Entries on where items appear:

------

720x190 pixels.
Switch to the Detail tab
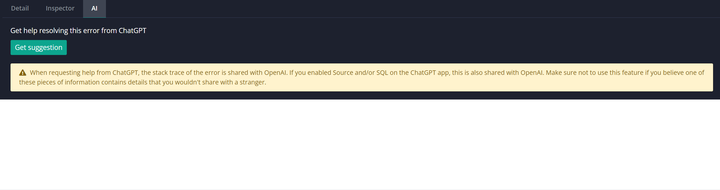[x=20, y=8]
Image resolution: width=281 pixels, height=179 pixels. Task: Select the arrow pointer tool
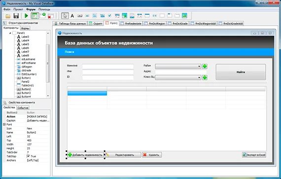point(65,16)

------

* Task directions *
Write out the lines of each of the entries above word for word, leaving out the pictures.

* Reply *
720x190 pixels.
Switch to the Detail tab
[x=20, y=8]
Image resolution: width=281 pixels, height=179 pixels. Task: Select the arrow pointer tool
point(65,16)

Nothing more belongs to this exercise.